◆ EXERCISE GOAL: Starting at the line that contains "Minidisc Portable Players (244, 867)", copy every line to the end of the material below exactly, and omit the pictures.
----
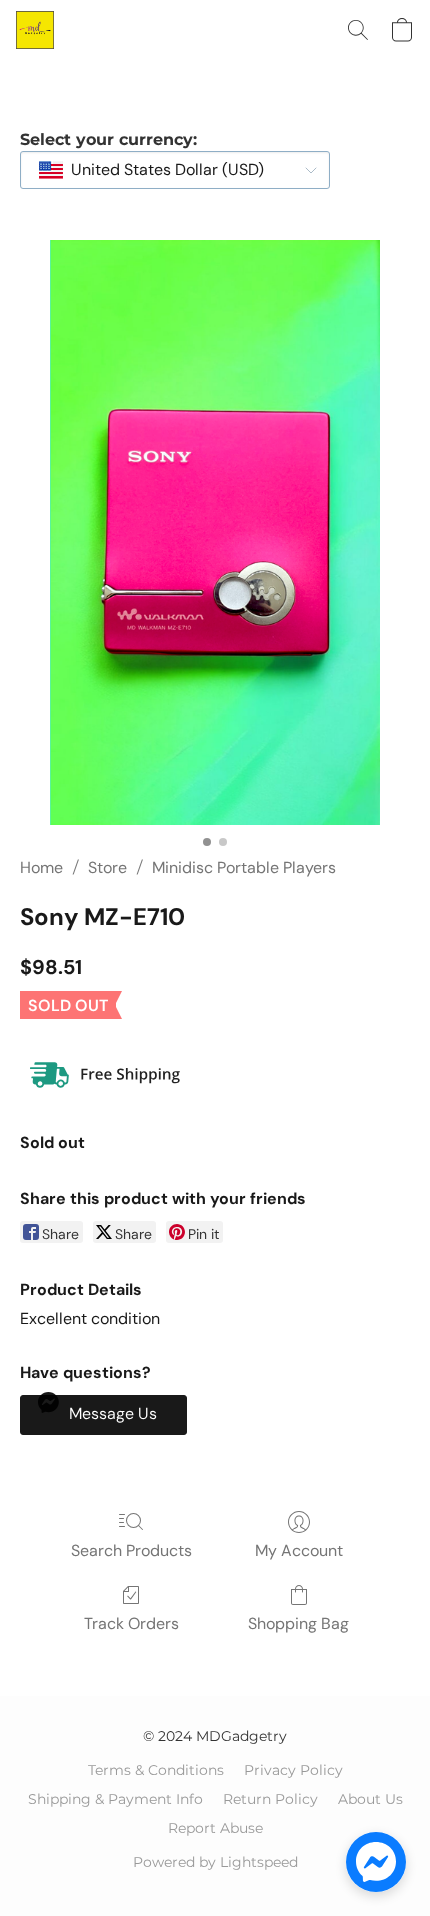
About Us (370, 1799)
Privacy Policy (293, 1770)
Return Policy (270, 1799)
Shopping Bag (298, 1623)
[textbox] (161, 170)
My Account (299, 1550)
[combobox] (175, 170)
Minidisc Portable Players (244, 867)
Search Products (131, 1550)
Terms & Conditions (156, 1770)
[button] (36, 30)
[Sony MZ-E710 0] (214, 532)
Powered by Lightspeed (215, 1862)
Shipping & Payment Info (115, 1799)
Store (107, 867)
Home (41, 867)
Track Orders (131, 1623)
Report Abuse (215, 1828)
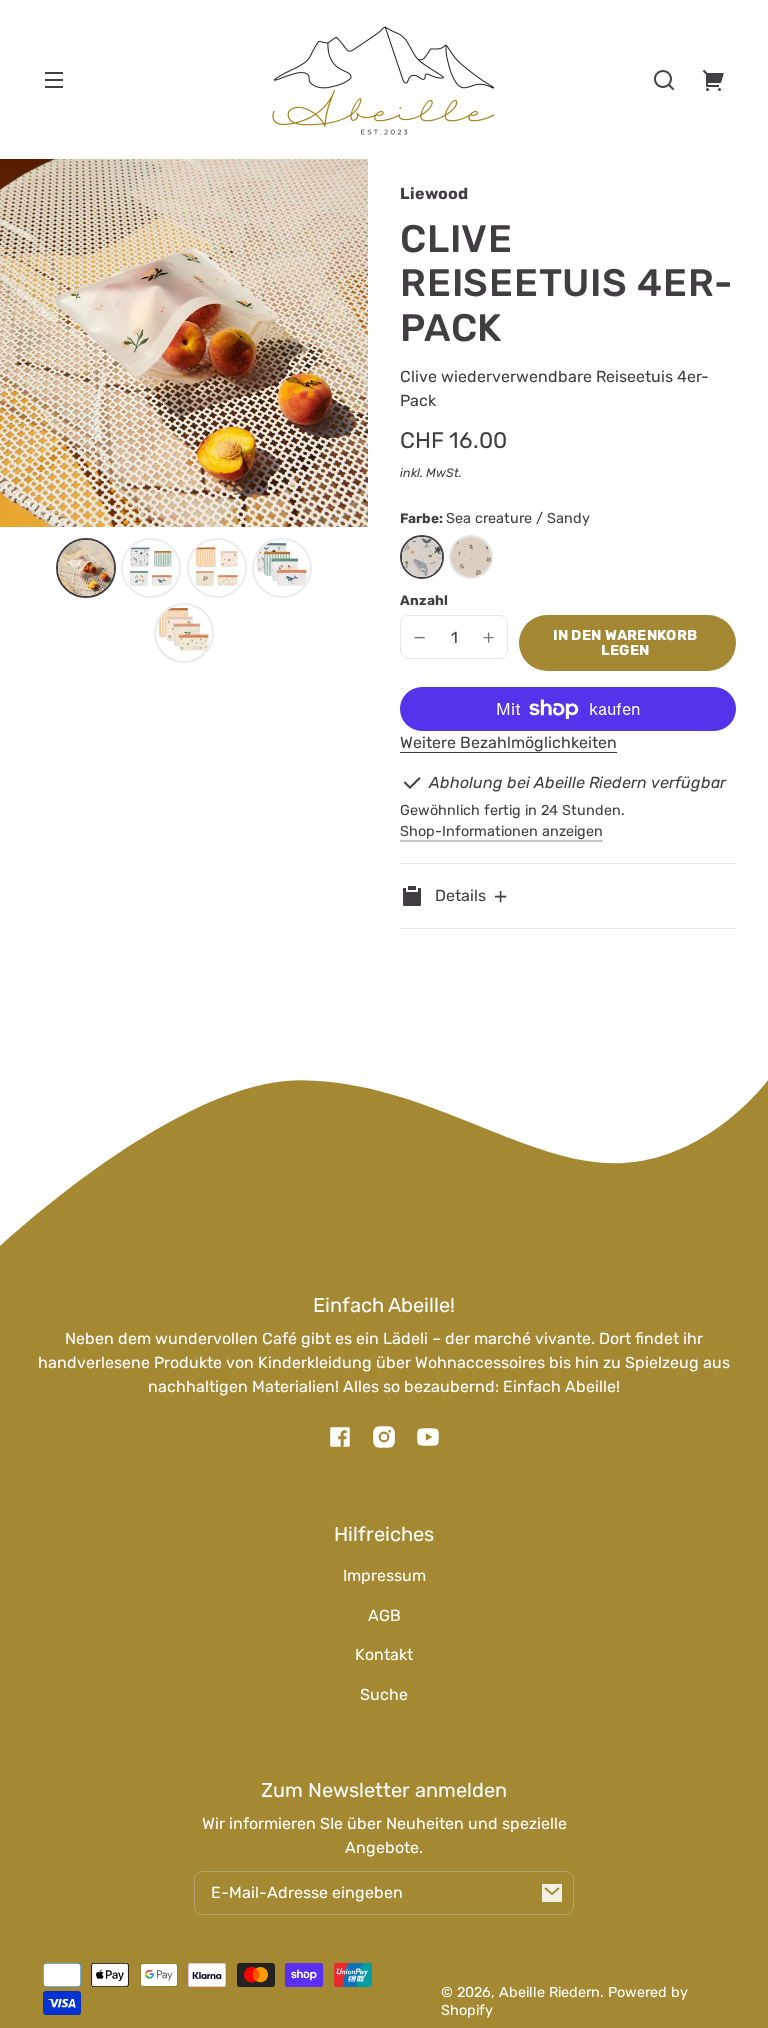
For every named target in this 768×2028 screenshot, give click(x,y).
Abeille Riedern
----
◆ SOLUTION TO THIS EXERCISE:
Minidisc Portable Players (244, 867)
Search Products (131, 1550)
Terms & Conditions (156, 1770)
[button] (36, 30)
[Sony MZ-E710 0] (214, 532)
Powered by Lightspeed (215, 1862)
Shipping & Payment Info (115, 1799)
Store (107, 867)
Home (41, 867)
Track Orders (131, 1623)
Report Abuse (215, 1828)
For every named target in this 768×2028 screenshot, give click(x,y).
Abeille Riedern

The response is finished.